Milner: The U.S. government does have a testing facility, but it is for testing things on a fairly massive scale. If you’re at a tiny scale – at the discovery stage – it’s really difficult to find someone who will help you with that. Cornell is powered by a natural gas-fired combined heat and power plant, so we’re building a permanent testing station right next to the plant, the CAPTURE-Lab, where anyone in the world could come and bring their materials or catalysts and test them on actual flue gas with no strings attached. 

Greeshma Gadikota, associate professor in the School of Civil and Environmental Engineering (right).
Greeshma Gadikota, associate professor in the School of Civil and Environmental Engineering (right). © Cornell University

Furnas: As leaders in carbon capture research, why have you chosen to do your work at Cornell? 

Gadikota: It’s really been a pleasure being here at Cornell and being able to develop scalable technologies, in collaboration with graduate students and postdocs. Cornell Technology and Licensing has been instrumental in helping us go through the patenting process and license this technology. One startup that we’ve developed from this research, Carbon to Stone, has raised close to $2 million in funds to get this technology across from the academic valley of death and into translation in industry. I’m incredibly grateful to Cornell as well as our industry partners.

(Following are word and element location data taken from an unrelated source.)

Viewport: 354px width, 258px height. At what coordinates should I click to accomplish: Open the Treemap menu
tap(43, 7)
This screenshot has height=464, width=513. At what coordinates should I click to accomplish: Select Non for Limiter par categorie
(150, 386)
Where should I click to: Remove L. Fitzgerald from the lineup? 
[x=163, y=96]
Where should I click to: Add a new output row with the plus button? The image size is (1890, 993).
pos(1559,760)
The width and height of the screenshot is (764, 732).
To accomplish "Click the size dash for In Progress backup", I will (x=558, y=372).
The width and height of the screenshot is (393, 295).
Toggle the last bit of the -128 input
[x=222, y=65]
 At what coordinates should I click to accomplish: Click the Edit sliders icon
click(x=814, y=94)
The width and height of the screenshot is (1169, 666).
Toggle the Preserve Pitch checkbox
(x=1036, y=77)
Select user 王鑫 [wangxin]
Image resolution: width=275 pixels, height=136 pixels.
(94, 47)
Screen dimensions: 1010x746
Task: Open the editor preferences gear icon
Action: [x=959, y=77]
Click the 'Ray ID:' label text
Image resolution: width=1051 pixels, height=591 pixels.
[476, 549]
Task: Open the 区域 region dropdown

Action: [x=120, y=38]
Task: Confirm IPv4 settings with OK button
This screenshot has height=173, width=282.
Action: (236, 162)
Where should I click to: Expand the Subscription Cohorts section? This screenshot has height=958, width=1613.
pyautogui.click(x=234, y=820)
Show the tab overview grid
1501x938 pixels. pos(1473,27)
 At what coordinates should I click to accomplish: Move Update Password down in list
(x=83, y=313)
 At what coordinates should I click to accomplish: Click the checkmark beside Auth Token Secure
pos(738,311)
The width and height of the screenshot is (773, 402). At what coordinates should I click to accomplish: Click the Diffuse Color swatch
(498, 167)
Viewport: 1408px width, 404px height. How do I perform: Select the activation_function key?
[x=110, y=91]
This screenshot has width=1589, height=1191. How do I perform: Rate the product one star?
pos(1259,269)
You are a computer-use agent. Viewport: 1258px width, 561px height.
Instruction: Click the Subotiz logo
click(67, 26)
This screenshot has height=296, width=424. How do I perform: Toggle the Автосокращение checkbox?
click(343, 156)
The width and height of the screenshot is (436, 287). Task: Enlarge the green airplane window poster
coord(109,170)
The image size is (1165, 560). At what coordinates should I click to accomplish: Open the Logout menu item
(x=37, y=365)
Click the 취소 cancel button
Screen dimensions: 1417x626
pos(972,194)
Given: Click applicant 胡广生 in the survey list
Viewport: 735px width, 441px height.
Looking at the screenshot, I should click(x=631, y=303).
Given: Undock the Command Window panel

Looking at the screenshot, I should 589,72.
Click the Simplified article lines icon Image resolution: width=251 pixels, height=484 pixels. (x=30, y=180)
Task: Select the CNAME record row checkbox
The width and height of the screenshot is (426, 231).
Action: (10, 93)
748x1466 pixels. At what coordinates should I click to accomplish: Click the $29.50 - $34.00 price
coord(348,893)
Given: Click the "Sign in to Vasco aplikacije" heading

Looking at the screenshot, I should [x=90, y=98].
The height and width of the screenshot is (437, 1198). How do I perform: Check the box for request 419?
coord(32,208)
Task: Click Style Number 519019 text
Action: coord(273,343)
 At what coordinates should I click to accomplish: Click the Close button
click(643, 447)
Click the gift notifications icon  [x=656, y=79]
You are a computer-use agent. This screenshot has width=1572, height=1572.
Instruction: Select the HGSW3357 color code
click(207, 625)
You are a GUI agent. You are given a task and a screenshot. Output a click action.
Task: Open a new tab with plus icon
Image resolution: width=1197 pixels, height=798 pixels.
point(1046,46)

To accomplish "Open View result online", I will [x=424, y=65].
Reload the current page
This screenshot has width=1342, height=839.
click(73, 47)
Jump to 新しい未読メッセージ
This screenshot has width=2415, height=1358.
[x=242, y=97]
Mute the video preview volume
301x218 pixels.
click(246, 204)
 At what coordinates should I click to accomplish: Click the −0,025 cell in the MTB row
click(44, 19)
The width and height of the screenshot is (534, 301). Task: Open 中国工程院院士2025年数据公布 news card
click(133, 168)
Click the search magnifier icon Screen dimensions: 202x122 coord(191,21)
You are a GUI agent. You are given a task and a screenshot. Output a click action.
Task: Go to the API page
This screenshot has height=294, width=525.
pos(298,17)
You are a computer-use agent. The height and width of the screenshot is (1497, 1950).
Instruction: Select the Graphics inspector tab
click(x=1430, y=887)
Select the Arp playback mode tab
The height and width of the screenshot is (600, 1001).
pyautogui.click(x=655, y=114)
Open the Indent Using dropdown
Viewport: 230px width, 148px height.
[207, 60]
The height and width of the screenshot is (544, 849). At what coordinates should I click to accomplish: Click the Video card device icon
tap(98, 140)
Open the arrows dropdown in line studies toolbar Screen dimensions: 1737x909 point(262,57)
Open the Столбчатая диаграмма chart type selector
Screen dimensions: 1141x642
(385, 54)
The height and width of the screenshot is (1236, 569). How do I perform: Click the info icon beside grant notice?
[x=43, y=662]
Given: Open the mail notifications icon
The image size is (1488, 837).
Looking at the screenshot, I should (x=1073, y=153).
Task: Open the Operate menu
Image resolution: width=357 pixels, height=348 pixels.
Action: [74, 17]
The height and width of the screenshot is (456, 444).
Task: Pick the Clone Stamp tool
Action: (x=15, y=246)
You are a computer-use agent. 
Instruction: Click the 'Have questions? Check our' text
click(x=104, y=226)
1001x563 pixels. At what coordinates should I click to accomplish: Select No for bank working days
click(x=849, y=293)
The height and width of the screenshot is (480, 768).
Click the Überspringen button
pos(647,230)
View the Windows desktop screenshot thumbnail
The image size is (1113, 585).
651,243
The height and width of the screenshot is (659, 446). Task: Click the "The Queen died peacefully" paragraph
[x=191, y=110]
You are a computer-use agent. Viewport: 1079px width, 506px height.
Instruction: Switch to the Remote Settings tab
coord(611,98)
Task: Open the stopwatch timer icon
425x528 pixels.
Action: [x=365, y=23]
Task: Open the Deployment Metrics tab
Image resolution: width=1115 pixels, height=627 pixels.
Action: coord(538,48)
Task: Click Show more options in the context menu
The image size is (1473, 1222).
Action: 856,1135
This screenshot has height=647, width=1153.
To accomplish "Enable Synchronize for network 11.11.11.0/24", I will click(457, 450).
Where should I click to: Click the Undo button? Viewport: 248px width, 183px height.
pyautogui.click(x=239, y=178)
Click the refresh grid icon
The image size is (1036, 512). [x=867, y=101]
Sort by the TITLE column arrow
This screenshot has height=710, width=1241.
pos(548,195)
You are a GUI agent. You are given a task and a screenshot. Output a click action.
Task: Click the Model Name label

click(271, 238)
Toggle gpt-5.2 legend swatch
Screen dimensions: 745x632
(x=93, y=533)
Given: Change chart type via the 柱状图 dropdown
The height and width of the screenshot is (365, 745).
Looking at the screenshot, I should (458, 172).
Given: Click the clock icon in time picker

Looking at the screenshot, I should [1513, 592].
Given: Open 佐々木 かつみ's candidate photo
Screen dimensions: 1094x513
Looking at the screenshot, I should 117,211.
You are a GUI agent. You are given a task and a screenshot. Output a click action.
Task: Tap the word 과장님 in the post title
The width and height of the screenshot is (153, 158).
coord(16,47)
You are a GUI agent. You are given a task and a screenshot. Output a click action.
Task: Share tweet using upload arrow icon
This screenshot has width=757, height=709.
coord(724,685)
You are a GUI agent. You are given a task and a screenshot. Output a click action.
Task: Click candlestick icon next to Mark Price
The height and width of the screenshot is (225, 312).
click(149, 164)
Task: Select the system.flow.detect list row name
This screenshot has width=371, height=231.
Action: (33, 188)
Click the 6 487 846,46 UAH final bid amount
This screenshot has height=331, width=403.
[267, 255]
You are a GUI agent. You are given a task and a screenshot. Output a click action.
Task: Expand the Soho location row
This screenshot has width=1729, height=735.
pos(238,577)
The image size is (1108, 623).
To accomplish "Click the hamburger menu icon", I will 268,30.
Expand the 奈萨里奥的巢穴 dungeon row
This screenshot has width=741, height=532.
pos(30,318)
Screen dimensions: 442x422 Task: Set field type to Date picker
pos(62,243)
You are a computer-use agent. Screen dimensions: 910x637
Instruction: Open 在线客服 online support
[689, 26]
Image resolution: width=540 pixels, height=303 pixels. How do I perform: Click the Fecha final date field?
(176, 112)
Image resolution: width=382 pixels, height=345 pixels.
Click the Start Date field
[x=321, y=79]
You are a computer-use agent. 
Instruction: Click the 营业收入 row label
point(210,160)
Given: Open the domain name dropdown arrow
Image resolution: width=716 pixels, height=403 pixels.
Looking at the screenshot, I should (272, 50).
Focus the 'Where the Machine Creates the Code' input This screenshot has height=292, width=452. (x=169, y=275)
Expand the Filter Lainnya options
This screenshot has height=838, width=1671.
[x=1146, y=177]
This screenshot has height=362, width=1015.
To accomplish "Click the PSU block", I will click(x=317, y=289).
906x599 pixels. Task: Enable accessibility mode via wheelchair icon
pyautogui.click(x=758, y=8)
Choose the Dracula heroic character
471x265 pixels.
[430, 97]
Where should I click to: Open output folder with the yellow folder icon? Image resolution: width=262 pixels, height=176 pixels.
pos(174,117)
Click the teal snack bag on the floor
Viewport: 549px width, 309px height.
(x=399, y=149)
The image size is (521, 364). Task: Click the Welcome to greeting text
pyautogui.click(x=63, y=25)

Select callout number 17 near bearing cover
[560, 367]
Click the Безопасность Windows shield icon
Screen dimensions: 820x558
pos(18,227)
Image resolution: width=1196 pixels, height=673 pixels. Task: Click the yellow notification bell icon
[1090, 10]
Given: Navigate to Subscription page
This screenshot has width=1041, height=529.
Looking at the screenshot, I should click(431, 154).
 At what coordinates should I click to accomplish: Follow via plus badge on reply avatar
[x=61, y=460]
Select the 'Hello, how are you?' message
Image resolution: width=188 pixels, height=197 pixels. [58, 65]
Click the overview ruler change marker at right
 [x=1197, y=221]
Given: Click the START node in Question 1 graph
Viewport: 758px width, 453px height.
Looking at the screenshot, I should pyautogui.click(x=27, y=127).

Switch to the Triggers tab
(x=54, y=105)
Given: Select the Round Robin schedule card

Hanrath: The support for interdisciplinary research and interdisciplinary thinking at Cornell, including through Cornell Atkinson and the 2030 Project, has been very helpful. In my lab we seek to combine perspectives from many fields. For example, we’re looking at the ways plants catalyze CO2, as opposed to the ways humans have devised to catalyze CO2. If you think about how plants are designed, they’re adaptable to a wide range of different environments, they’re dynamic – they’re an obviously successful carbon-capture technology. Humans, on the other hand, as a species, are better than nature at manipulating electricity and electrons in general. Can we learn from the things plants are doing well, in design, and then optimize electron-driven catalysis? Particularly, can we do so photochemically, using light directly? This meshing of plant science and engineering is an inspiration for our technology development.

Milner: The CAPTURE-Lab in particular fits perfectly into Cornell’s view of the university as a living laboratory. One primary goal in my lab is to decrease the energy needed to capture carbon. Current technologies require heating up to very high temperatures – sometimes over 900 degrees C – and that’s why we can’t do it at a massive scale right now. We’re really excited about developing alternative chemical processes that enable solar light to directly drive the carbon capture and release process. We’ve done experiments using flue gas from the Cornell heat and power plant and shown that it does work, so now we’re improving, testing, and working to scale our discoveries. We really needed to be doing carbon capture about 30 years ago, but the second-best time to do it is now. Existing technologies have significant limitations, so we need to fundamentally improve those technologies for the next generation and generations to come.